A family reached out to BNA for support in an effort to bring home their son Daniel, diagnosed with Trisomy 18. This family was fighting for the right for Daniel to have life-saving surgery. BNA assisted by writing a testimonial letter to the ethics panel of the UK hospital. See the letter and Daniel’s story below.
Dear Sir or Madam:
My name is Tracy Winsor, and I’m the Co-Founder and Parent Program Director for a case management service which supports parents carrying to term following a prenatal diagnosis called Be Not Afraid, Inc. My organization serves families with medically complex babies internationally. We have welcomed almost 300 babies with varying diagnoses over the last thirteen years and successfully supported parents in obtaining the medical care they wanted for their children. It has been brought to my attention that the care of a child with a Trisomy 18 diagnosis will be discussed before your institution’s ethics committee. I wish to submit my experience for consideration on behalf of Daniel Hamu and his parents.
Increasingly while working with families of children with Trisomy 18, I have found more flexibility provided to parents who are capable of being reasonable, research-based advocates for their children. With the power of the internet and social media, parents like Daniel’s now have access to data and the life experiences of other parents whose children with Trisomy 18 have survived for years. Daniel’s parents are well-informed, and they see their sweet Daniel smiling and interacting with them. This is not a child lacking awareness or cognition. Daniel is a valued member of his family.
This year, our organization has seen 22% of our babies with diagnoses of trisomy 13 or 18 survive to discharge. Most go home with some supportive care such as nasogastric or other feeding tubes or tracheostomies and home vents. Their parents are thrilled to have the opportunity to get their babies home. The interventions needed to facilitate a discharge for Daniel are not burdensome to him or his family, and ethicists increasingly question the “quality of life” judgments often used to argue against such interventions. Consider the following quote from Dr. John Lantos printed in 2013 in Pediatrics:
Many clinicians object to life-sustaining treatment of infants with Trisomy 13 and 18. These views are based on two ideas. First, that these trisomies are uniformly fatal or lethal conditions. Second, that the burdens of treatment under these circumstances outweigh the benefits. These views are no longer tenable. Many infants with these trisomies survive for years. Many parents report that infants with trisomies have an acceptable quality of life and are valued members of families.
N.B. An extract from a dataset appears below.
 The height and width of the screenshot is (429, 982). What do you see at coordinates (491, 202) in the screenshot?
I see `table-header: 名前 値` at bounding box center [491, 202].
I can understand the complexity of these decisions as medical providers. Part of our job at Be Not Afraid is to help parents navigate the difficult decisions that don’t always result in bringing a baby home. Compassionate care through this type of grief is part of our expertise. It is, however, especially difficult for us to witness the grief parents experience when their child is not allowed a surgery that has been given to other children who are now still alive. The psychological damage of forever living with a question of “What if?” is difficult for parents to overcome.
I have been told that Daniel’s parents have provided studies and family stories of which his medical providers were not previously aware. Please let this new information inform your decisions. It is my hope that this information will be considered seriously, particularly as Daniel’s cardiologists have expressed the stability of his heart which could allow him to live at home for years with his family.
Mr. and Mrs. Hamu are completely committed to Daniel and completely capable of caring for him at home with a tracheostomy and even a home vent if needed. I encourage the ethics committee to support his parents in obtaining the medical care he needs to be discharged.
Thank you for your consideration.
Tracy L. Winsor, MPACo-Founder and Parent Program Director Be Not Afraid, Inc.
*Update as of 10/27/2021 Daniel was given a tracheostomy and is on track to be able to come home.